# Information shown

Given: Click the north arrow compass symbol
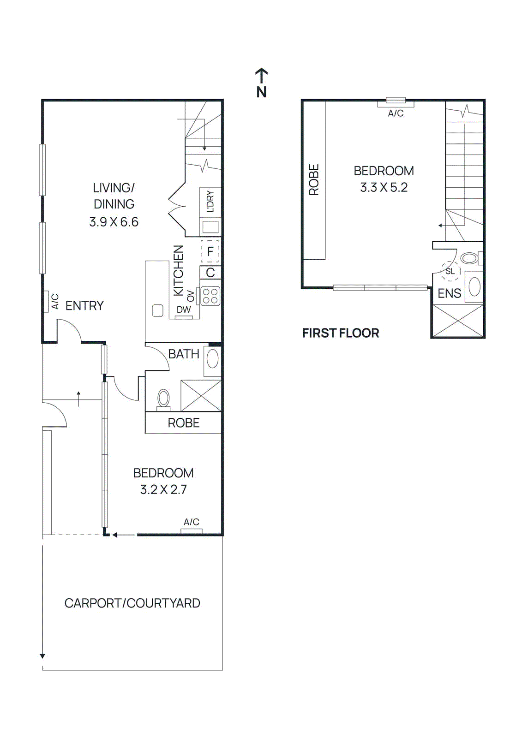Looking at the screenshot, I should pyautogui.click(x=261, y=83).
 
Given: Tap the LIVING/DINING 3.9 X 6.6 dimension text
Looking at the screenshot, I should pyautogui.click(x=114, y=222).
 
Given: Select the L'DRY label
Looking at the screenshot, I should pyautogui.click(x=210, y=202).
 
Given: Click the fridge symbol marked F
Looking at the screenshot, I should pyautogui.click(x=210, y=251).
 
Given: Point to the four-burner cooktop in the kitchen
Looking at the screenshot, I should pyautogui.click(x=210, y=296).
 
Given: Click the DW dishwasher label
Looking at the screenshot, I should pyautogui.click(x=184, y=309).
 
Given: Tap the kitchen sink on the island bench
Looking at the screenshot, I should pyautogui.click(x=158, y=310).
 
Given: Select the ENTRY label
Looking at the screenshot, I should pyautogui.click(x=84, y=305).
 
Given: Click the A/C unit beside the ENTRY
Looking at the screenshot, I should pyautogui.click(x=46, y=301).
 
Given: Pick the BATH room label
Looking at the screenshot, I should pyautogui.click(x=183, y=354).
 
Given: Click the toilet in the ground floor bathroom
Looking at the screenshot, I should pyautogui.click(x=163, y=399).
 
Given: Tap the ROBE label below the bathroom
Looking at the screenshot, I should pyautogui.click(x=183, y=423).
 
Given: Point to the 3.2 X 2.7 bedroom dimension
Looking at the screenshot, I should pyautogui.click(x=163, y=489).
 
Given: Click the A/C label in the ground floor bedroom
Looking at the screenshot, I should pyautogui.click(x=191, y=522).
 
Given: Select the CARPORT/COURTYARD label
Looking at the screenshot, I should pyautogui.click(x=132, y=603).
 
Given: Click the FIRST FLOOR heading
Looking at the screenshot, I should pyautogui.click(x=341, y=333).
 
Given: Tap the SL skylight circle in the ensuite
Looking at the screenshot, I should pyautogui.click(x=450, y=271).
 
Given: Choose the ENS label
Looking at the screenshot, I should pyautogui.click(x=449, y=293).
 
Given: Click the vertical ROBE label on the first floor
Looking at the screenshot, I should pyautogui.click(x=314, y=180).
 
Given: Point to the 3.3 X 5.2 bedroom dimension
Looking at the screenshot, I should pyautogui.click(x=384, y=187).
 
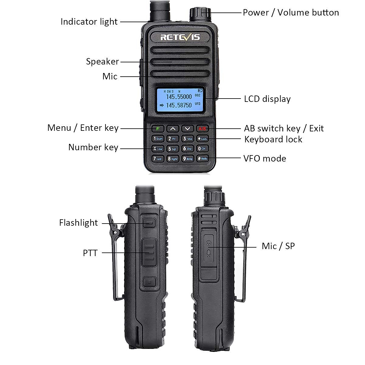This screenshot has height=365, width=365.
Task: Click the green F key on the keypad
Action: [158, 129]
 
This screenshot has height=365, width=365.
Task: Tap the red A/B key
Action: [202, 129]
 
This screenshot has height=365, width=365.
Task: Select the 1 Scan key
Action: [158, 139]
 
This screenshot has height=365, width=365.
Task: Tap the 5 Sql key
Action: [172, 149]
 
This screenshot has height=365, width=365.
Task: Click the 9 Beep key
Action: [187, 159]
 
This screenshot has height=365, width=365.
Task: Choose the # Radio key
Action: [202, 159]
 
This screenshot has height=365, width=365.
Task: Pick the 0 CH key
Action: [202, 149]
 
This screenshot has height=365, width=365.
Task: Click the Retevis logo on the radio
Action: [180, 37]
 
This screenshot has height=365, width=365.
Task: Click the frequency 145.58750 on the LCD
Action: [179, 105]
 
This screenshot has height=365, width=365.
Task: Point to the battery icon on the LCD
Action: [200, 90]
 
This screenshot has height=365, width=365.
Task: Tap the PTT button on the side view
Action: [149, 252]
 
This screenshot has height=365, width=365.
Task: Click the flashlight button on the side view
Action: [149, 223]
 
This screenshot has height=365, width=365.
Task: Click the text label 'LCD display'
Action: [267, 99]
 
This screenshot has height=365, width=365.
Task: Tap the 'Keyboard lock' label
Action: [273, 139]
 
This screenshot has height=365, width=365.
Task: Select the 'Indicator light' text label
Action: [89, 22]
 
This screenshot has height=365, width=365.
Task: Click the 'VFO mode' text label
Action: [265, 158]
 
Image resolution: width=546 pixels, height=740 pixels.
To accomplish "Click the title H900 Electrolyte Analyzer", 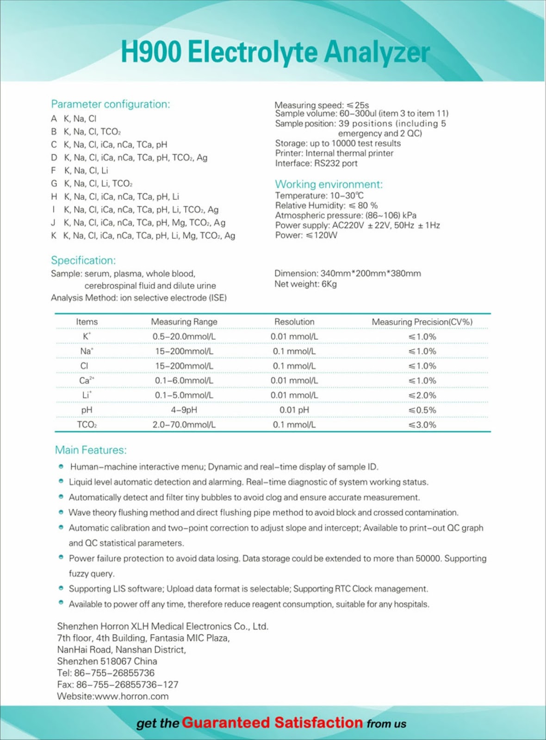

# Problem to solve
Copy out every one of the records above word for word, leaving the pictures out.

# Correct result
Given: Click the north arrow compass symbol
Looking at the screenshot, I should pyautogui.click(x=261, y=83).
 
Given: Tap the LIVING/DINING 3.9 X 6.6 dimension text
Looking at the screenshot, I should pyautogui.click(x=114, y=222).
 
Given: Select the L'DRY label
Looking at the screenshot, I should pyautogui.click(x=210, y=202).
 
Given: Click the fridge symbol marked F
Looking at the screenshot, I should pyautogui.click(x=210, y=251).
 
Given: Point to the four-burner cooktop in the kitchen
Looking at the screenshot, I should pyautogui.click(x=210, y=296).
 
Given: Click the DW dishwasher label
Looking at the screenshot, I should pyautogui.click(x=184, y=309).
 
Given: Tap the kitchen sink on the island bench
Looking at the screenshot, I should pyautogui.click(x=158, y=310).
 
Given: Select the ENTRY label
Looking at the screenshot, I should pyautogui.click(x=84, y=305).
 
Given: Click the A/C unit beside the ENTRY
Looking at the screenshot, I should pyautogui.click(x=46, y=301).
 
Given: Pick the BATH room label
Looking at the screenshot, I should pyautogui.click(x=183, y=354).
 
Given: Click the toilet in the ground floor bathroom
Looking at the screenshot, I should pyautogui.click(x=163, y=399).
 
Given: Tap the ROBE label below the bathroom
Looking at the screenshot, I should pyautogui.click(x=183, y=423).
 
Given: Point to the 3.2 X 2.7 bedroom dimension
Looking at the screenshot, I should pyautogui.click(x=163, y=489).
 
Given: Click the A/C label in the ground floor bedroom
Looking at the screenshot, I should pyautogui.click(x=191, y=522).
 
Given: Select the CARPORT/COURTYARD label
Looking at the screenshot, I should pyautogui.click(x=132, y=603).
 
Given: Click the FIRST FLOOR heading
Looking at the screenshot, I should pyautogui.click(x=341, y=333).
 
Given: Tap the SL skylight circle in the ensuite
Looking at the screenshot, I should pyautogui.click(x=450, y=271).
 
Given: Choose the ENS label
Looking at the screenshot, I should pyautogui.click(x=449, y=293).
 
Given: Click the vertical ROBE label on the first floor
Looking at the screenshot, I should pyautogui.click(x=314, y=180).
 
Given: Point to the 3.3 X 5.2 bedroom dimension
Looking at the screenshot, I should pyautogui.click(x=384, y=187).
 
This screenshot has height=365, width=365.
Task: Click the green F key on the keypad
Action: [158, 129]
 
This screenshot has height=365, width=365.
Task: Tap the red A/B key
Action: [202, 129]
 
This screenshot has height=365, width=365.
Task: Select the 1 Scan key
Action: [158, 139]
 
This screenshot has height=365, width=365.
Task: Tap the 5 Sql key
Action: [172, 149]
 
This screenshot has height=365, width=365.
Task: Click the 9 Beep key
Action: [187, 159]
 
This screenshot has height=365, width=365.
Task: Choose the # Radio key
Action: [202, 159]
 
This screenshot has height=365, width=365.
Task: Pick the 0 CH key
Action: [202, 149]
 
This screenshot has height=365, width=365.
Task: Click the Retevis logo on the radio
Action: [180, 37]
 
This screenshot has height=365, width=365.
Task: Click the frequency 145.58750 on the LCD
Action: [179, 105]
 
This screenshot has height=365, width=365.
Task: Point to the battery icon on the LCD
Action: [200, 90]
 
This screenshot has height=365, width=365.
Task: Tap the PTT button on the side view
Action: [149, 252]
 
This screenshot has height=365, width=365.
Task: Click the flashlight button on the side view
Action: [149, 223]
 
This screenshot has height=365, width=365.
Task: Click the text label 'LCD display'
Action: [267, 99]
 
This screenshot has height=365, width=365.
Task: Tap the 'Keyboard lock' label
Action: [273, 139]
 
This screenshot has height=365, width=365.
Task: Select the 'Indicator light' text label
Action: [89, 22]
 
This screenshot has height=365, width=365.
Task: Click the 'VFO mode' text label
Action: [265, 158]
 
Image resolution: width=546 pixels, height=740 pixels.
To accomplish "Click the title H900 Electrolyte Analyzer", 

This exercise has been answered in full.